[Task directions]:
Please restate the records below verbatim, omitting every image they hold.

Dataset entries
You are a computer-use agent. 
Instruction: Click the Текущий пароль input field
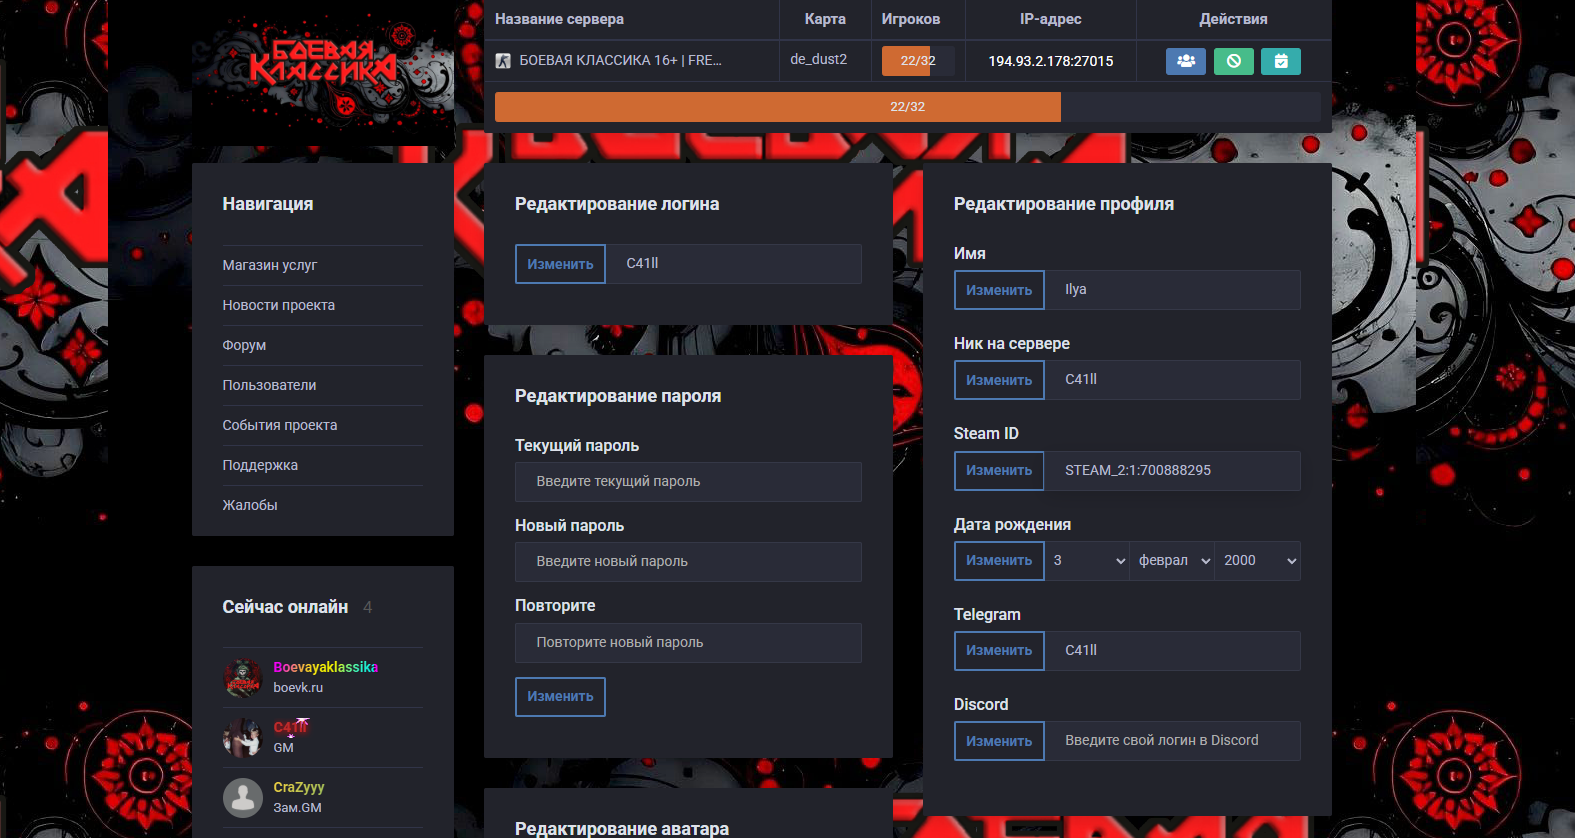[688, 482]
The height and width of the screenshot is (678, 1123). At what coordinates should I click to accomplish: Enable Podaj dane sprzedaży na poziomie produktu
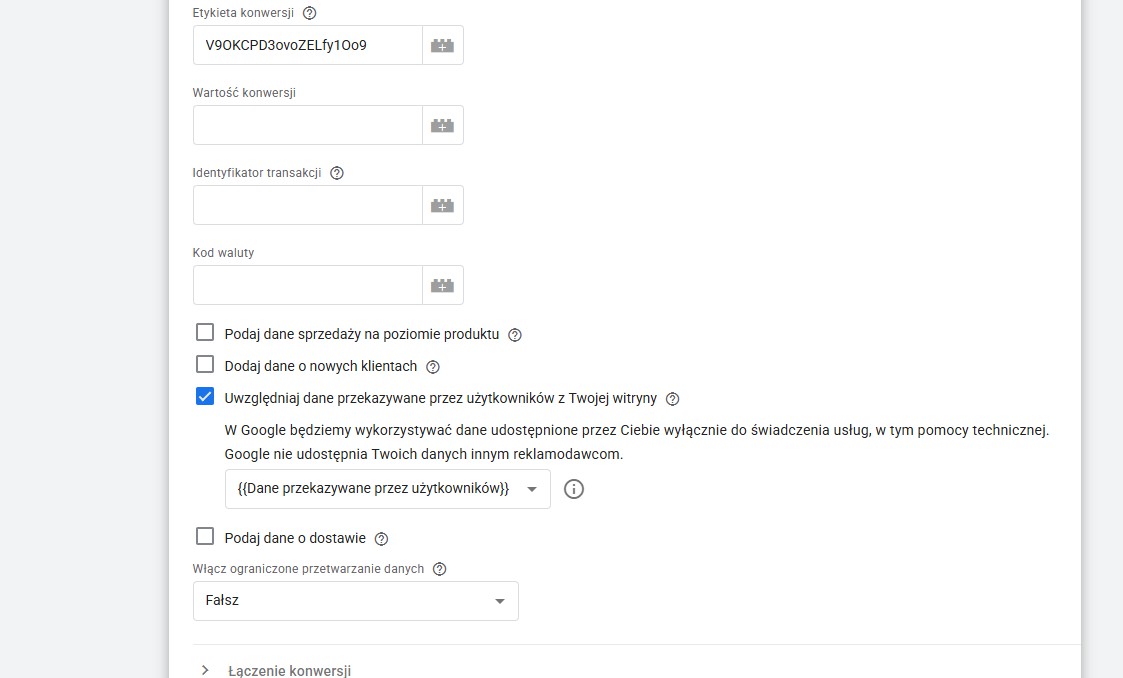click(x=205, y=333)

[Output]:
You are a computer-use agent. 
Instruction: Click the Текущий пароль input field
[688, 482]
The height and width of the screenshot is (678, 1123). At what coordinates should I click to accomplish: Enable Podaj dane sprzedaży na poziomie produktu
click(x=205, y=333)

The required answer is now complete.